I never thought of mixing things together like this...now I'm really interested in this stuff....great ideas guys!


----------



## DamageInc (Dec 8, 2015)

Chefsteps has several recipes that use meat glue.

[video=youtube;cfsUzhZ5GWs]https://www.youtube.com/watch?v=cfsUzhZ5GWs[/video]

[video=youtube;vDi0TqnJ_mM]https://www.youtube.com/watch?v=vDi0TqnJ_mM[/video]

[video=youtube;05l-ns253Rk]https://www.youtube.com/watch?v=05l-ns253Rk[/video]


----------



## Ucmd (Dec 8, 2015)

Yeah, sounds interesing


----------



## Ucmd (Dec 8, 2015)

Has anyone done the veggie black bean burger on chef steps? Curious to see how that turned out.


----------



## Smurfmacaw (Dec 8, 2015)

Meat Glue just sounds wrong on so many levels.....


----------



## supersayan3 (Dec 8, 2015)

It is not healthy


----------



## 99Limited (Dec 8, 2015)

So is meat glue what is used to make canned/packaged ham?


----------



## MontezumaBoy (Dec 8, 2015)

That just sound awesome! (Chicken Skin over Scallop) will be giving this a try shortly! Thx Mr Kern - I do love what you do!


tkern said:


> I put snapper skin on a duck breast once. I was curious. Chicken skin on a scallop is delicious.


----------



## Ucmd (Dec 8, 2015)
= = = = =
- _Given problem 1_: Please lay out the two records below as a CSV with the columns input and output. Give one row per record, put each field in double quotes, replace line breaks with spaces, and leave out the pictures.
= = = = =
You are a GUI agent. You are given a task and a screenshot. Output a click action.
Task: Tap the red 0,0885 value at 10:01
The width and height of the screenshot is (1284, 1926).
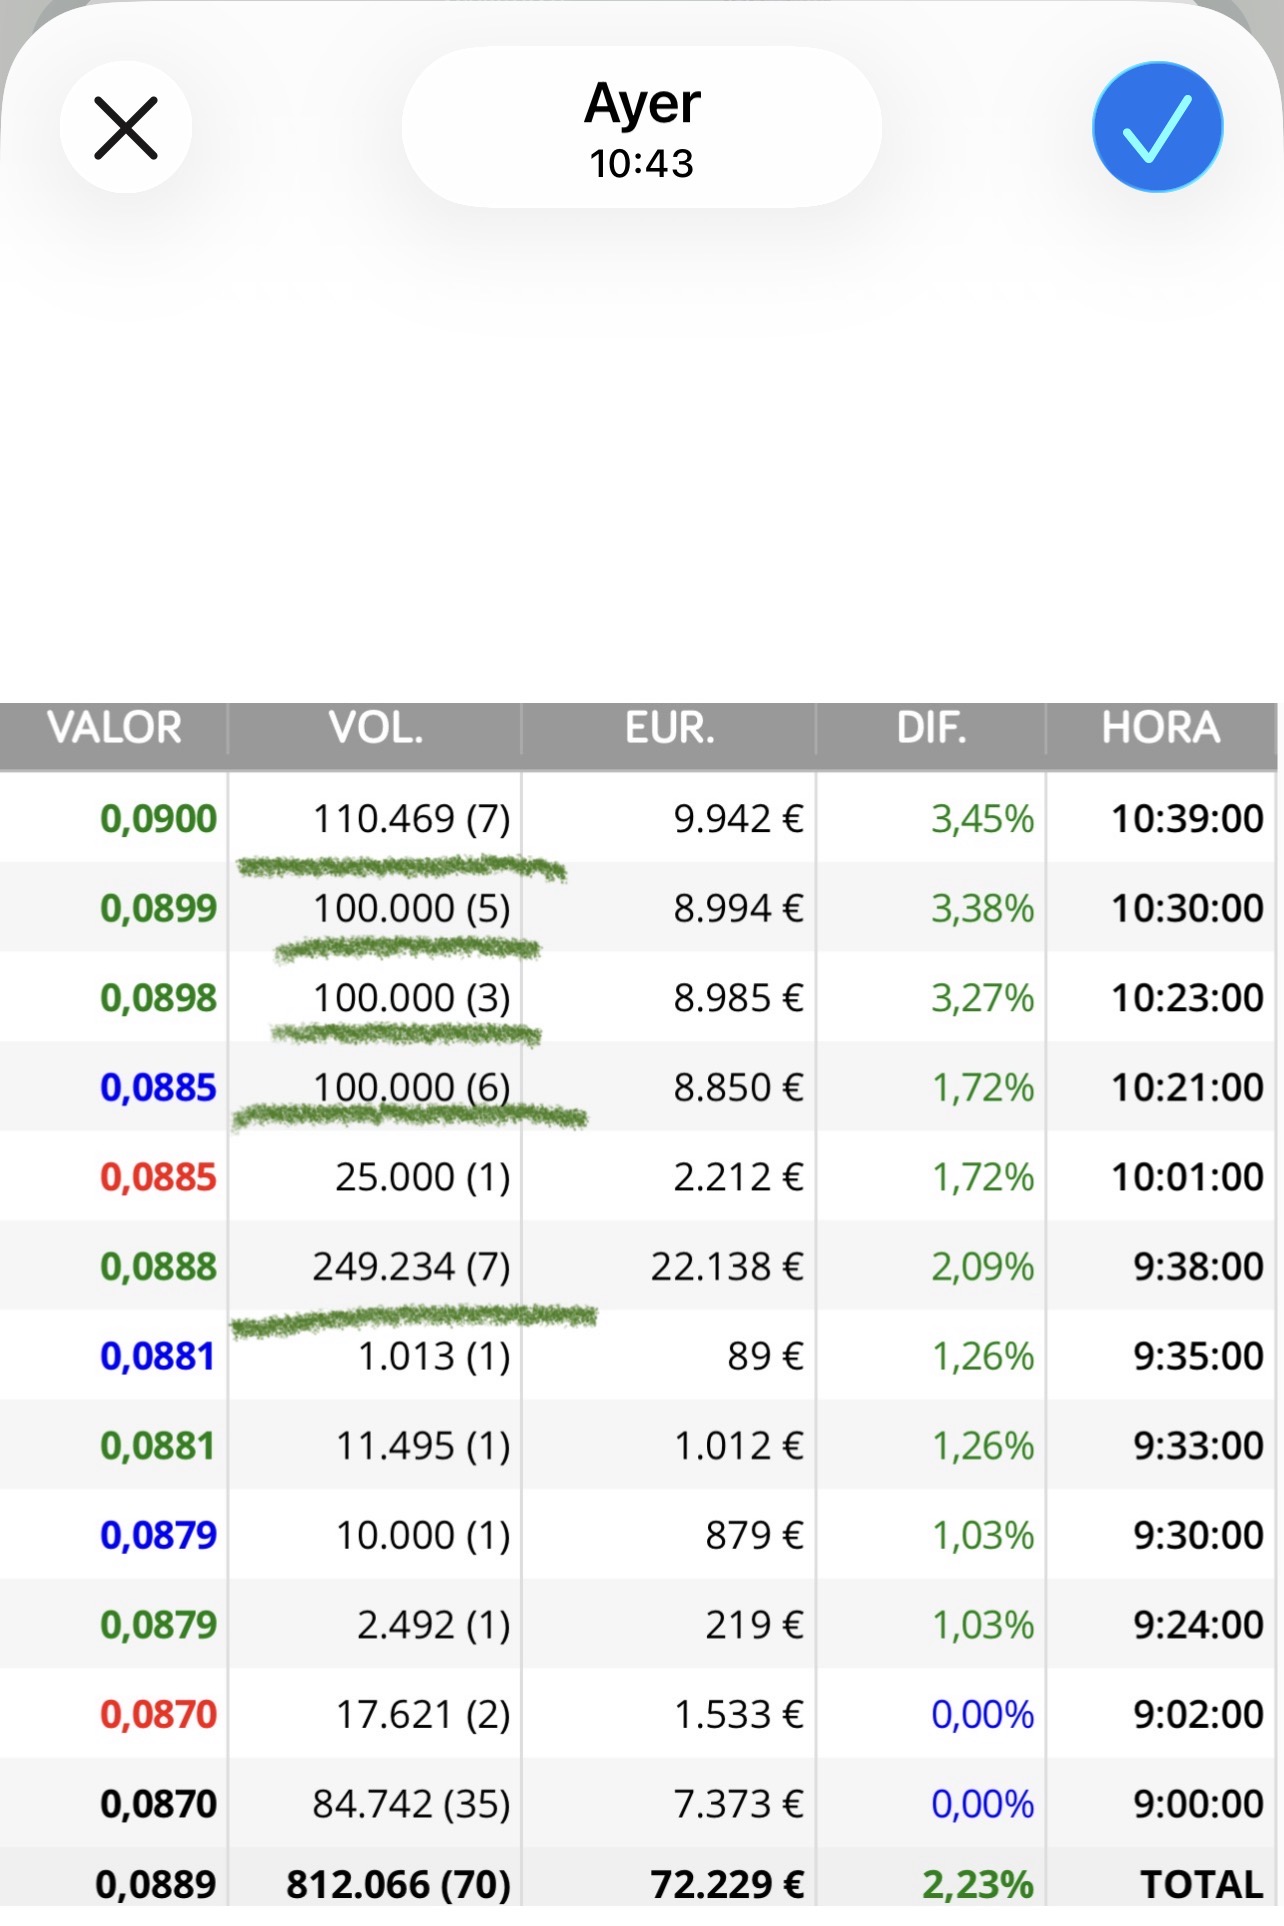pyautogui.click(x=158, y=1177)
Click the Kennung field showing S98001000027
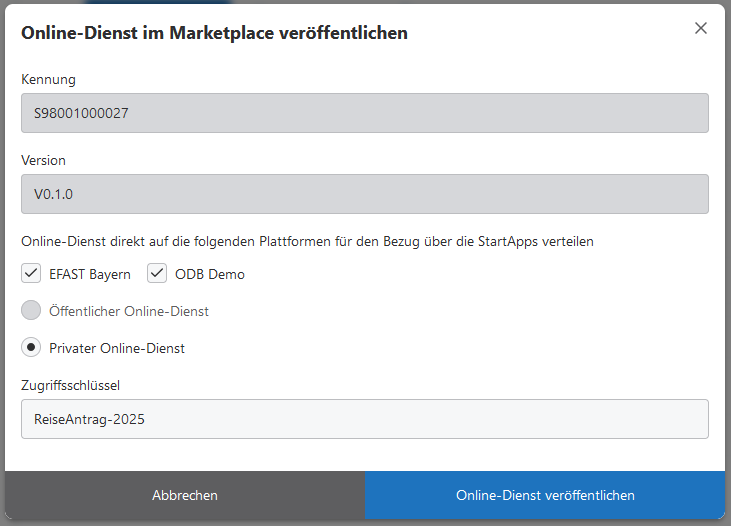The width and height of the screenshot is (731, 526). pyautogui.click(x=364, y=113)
= = = = =
- _Given problem 2_: Reproduce the entire meat glue thread from above word for word.

- _Task response 1_:
input,output
"You are a GUI agent. You are given a task and a screenshot. Output a click action. Task: Tap the red 0,0885 value at 10:01 The width and height of the screenshot is (1284, 1926).","pyautogui.click(x=158, y=1177)"
"Click the Kennung field showing S98001000027","The width and height of the screenshot is (731, 526). pyautogui.click(x=364, y=113)"

- _Task response 2_:
I never thought of mixing things together like this...now I'm really interested in this stuff....great ideas guys!


----------



## DamageInc (Dec 8, 2015)

Chefsteps has several recipes that use meat glue.

[video=youtube;cfsUzhZ5GWs]https://www.youtube.com/watch?v=cfsUzhZ5GWs[/video]

[video=youtube;vDi0TqnJ_mM]https://www.youtube.com/watch?v=vDi0TqnJ_mM[/video]

[video=youtube;05l-ns253Rk]https://www.youtube.com/watch?v=05l-ns253Rk[/video]


----------



## Ucmd (Dec 8, 2015)

Yeah, sounds interesing


----------



## Ucmd (Dec 8, 2015)

Has anyone done the veggie black bean burger on chef steps? Curious to see how that turned out.


----------



## Smurfmacaw (Dec 8, 2015)

Meat Glue just sounds wrong on so many levels.....


----------



## supersayan3 (Dec 8, 2015)

It is not healthy


----------



## 99Limited (Dec 8, 2015)

So is meat glue what is used to make canned/packaged ham?


----------



## MontezumaBoy (Dec 8, 2015)

That just sound awesome! (Chicken Skin over Scallop) will be giving this a try shortly! Thx Mr Kern - I do love what you do!


tkern said:


> I put snapper skin on a duck breast once. I was curious. Chicken skin on a scallop is delicious.


----------



## Ucmd (Dec 8, 2015)